Unescape the ampersand (&) via XMLStarlet - Buggin

2019-07-28 06:17发布

问题:

This a quite annoying but rather a much simpler task. According to this guide, I wrote this:

#!/bin/bash

content=$(wget "https://example.com/" -O -)
ampersand=$(echo '\&')

xmllint --html --xpath '//*[@id="table"]/tbody' - <<<"$content" 2>/dev/null |
    xmlstarlet sel -t \
        -m "/tbody/tr/td" \
            -o "https://example.com" \
            -v "a//@href" \
            -o "/?A=1" \
            -o "$ampersand" \
            -o "B=2" -n \

I successfully extract each link from the table and everything gets concatenated correctly, however, instead of reproducing the ampersand as & I receive this at the end of each link:

https://example.com/hello-world/?A=1\&amp;B=2

But actually, I was looking for something like:

https://example.com/hello-world/?A=1&B=2

The idea is to escape the character using a backslash \& so that it gets ignored.

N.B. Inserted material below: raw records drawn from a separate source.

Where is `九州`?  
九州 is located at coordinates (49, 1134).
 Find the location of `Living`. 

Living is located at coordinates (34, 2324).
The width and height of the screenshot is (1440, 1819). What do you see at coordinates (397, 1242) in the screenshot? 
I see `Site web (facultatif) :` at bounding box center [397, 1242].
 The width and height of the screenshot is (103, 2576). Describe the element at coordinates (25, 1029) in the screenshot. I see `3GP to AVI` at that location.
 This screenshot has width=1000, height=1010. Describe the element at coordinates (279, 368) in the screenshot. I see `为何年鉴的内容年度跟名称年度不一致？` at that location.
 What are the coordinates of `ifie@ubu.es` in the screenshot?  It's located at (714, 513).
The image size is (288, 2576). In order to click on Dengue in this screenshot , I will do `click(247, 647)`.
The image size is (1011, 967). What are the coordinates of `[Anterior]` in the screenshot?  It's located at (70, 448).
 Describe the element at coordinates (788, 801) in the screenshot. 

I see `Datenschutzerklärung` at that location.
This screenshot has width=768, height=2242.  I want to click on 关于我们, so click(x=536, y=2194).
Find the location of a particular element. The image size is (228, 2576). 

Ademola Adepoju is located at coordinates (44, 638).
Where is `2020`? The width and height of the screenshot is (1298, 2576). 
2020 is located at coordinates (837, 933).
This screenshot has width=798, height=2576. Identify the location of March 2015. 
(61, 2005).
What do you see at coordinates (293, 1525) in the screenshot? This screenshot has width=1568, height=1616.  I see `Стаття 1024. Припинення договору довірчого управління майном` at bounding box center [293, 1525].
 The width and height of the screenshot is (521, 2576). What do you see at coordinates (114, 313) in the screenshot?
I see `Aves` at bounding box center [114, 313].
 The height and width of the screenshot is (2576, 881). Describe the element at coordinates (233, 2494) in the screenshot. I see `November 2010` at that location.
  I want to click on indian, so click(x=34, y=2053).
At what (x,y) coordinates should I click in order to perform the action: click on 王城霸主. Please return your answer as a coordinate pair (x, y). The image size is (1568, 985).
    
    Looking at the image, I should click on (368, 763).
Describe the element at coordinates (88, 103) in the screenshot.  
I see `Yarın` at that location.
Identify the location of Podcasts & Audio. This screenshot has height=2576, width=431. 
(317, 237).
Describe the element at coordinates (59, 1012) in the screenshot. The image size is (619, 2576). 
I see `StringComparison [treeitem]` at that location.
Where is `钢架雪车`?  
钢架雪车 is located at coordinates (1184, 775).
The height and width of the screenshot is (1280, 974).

Initially, I tried placing it directly into -o "\&" \ instead of -o "$ampersand" \ and removing ampersand=$(echo '\&') in this case scenario. Still the same result.

Essentially, by removing the backslash it still outputs:

https://example.com/hello-world/?A=1&amp;B=2

Only that the \ behind the &amp; is removed.

Why?

I'm sure it is something basic that is missing.

回答1:

Sorry I can't reproduce your result but why don't make substitutions? Just filter your results through

sed 's/\\&amp;/\&/g'

add it to your pipe. It should replace all &amp; to &.



回答2:

&amp; is the correct way to print & in an XML document, but since you just want a plain URL your output should not be XML. Therefore you need to switch to text mode, by passing --text or -T to the sel command.

Your example input doesn't quite work because example.com doesn't have any table elements, but here is a working example building links from p elements instead.

content=$(wget 'https://example.com/' -O -)
xmlstarlet fo --html <<<"$content" |
    xmlstarlet sel -T -t \
        -m '//p[a]' \
            --if 'not(starts-with(a//@href,"http"))' \
              -o 'https://example.com/' \
            --break \
            -v 'a//@href' \
            -o '/?A=1' \
            -o '&' \
            -o 'B=2' -n

The output is

http://www.iana.org/domains/example/?A=1&B=2


回答3:

As you have already seen, backslash-escaping isn't the solution here. I can think of two possible options:

Extract the hrefs (probably don't need to be using both xmllint and xmlstarlet to do this), then just use a standard text processing tool such as sed to add the start and the end:

sed 's,^,https://example.com/,; s,$,/?A=1\&B=2,'

Alternatively, pipe the output of what you've currently got to xmlstarlet unesc, which will change &amp; into &.